Consciente disso ou não, Hitchcock, ao fazer Vertigem, estava vivendo isso. Em meados dos anos 50, ele trouxe Grace Kelly para Mônaco para filmar o alegre e saltitante Ladrão, e lá ela conheceu um príncipe, com quem se casou. Essa união real exigia que ela abandonasse o negócio do cinema, privando Hitchcock de sua loira legal favorita. Desamparado, Hitchcock tentou interpretar Pigmalião com a modelo Tippi Hedren, a quem ele, de acordo com Hedren e sua filha Melanie Griffith, sujeitou a abusos e assédio horríveis ao fazer Os pássaros e marnie com ela. qualquer valor Vertigem poderia ter tido como uma parábola discutindo contra a objetificação das mulheres – e vista de um certo ângulo, é um retrato comovente e angustiante das armadilhas em que as mulheres se encontram por causa desse tipo de atenção – foi perdida em Hitchcock. (O crítico Robin Wood, que insistia em que Hitchcock era um artista ainda maior do que ele imaginava, disse sobre Vertigem que “deriva de uma consciência simultânea do imenso valor das relações humanas e sua capacidade inerente de realização perfeita.”) Em vez disso, ele parece ter se tornado um monstro pior do que Scottie.

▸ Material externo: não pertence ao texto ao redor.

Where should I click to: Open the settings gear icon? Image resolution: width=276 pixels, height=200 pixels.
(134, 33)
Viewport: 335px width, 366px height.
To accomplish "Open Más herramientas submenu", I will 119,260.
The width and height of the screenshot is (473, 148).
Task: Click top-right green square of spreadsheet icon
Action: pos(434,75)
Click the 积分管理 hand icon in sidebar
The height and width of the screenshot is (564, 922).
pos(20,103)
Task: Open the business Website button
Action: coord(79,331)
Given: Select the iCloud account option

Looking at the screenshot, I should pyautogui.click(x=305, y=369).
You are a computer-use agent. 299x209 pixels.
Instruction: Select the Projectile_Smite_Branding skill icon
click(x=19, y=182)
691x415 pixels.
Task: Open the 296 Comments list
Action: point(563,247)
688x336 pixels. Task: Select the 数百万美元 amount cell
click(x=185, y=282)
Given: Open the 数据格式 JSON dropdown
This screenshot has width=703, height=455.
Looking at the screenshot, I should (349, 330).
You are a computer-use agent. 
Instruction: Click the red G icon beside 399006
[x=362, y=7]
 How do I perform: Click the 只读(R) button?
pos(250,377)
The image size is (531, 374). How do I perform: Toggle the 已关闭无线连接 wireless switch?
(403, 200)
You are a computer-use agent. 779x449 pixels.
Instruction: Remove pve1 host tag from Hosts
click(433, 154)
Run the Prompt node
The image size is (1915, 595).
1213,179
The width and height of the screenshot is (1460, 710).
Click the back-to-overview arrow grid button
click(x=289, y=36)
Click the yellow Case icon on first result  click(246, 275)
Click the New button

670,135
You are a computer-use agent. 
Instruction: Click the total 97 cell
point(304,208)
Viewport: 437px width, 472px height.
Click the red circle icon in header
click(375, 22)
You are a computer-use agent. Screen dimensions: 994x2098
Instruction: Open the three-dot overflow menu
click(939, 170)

Agora Vertigem dificilmente foi a última palavra sobre o tema. Alguns chamariam de 1976 Obsessãodirigido por Brian De Palma a partir de um roteiro de Paul Schrader, um filme não creditado Vertigem remake, que acrescenta incesto à sua mistura outré. E o grande David Lynch minou Vertigemmotivos de forma mais produtiva com dois filmes idiossincráticos. 1997 Estrada Perdida vê a gentil e preocupada esposa Patricia Arquette ressuscitada como a mais fatal das mulheres, enquanto o filme de 2001 Mulholland Drive mostra a entusiasta das escoteiras Naomi Watts mastigada, metamorfoseada e eventualmente cuspida por uma Hollywood onde homens oleosos se encontram em salas de reuniões e decidem “esta é a garota”.
Mas, como no filme de Hitchcock, o motor que move os dois filmes de Lynch é uma preocupação profundamente pessoal. Sim, somos todos barcos contra a corrente, levados incessantemente para o passado, e esse é o elemento universal da Vertigem. Mas também há algo nele que não é redutível à propriedade intelectual, e deve fornecer um obstáculo suficiente para esse remake de que o projeto fará a coisa certa e definhará no purgatório do desenvolvimento até ser abandonado.
O crítico veterano Glenn Kenny analisa novos lançamentos no RogerEbert.com, no New York Times e, como convém a alguém de sua idade avançada, na revista AARP. Ele bloga, muito ocasionalmente, em Some Came Running e tuíta, principalmente em tom de brincadeira, em @glenn__kenny. Ele é o autor do aclamado livro de 2020 Homens Feitos: A História dos Bons Companheirospublicado pela Hanover Square Press.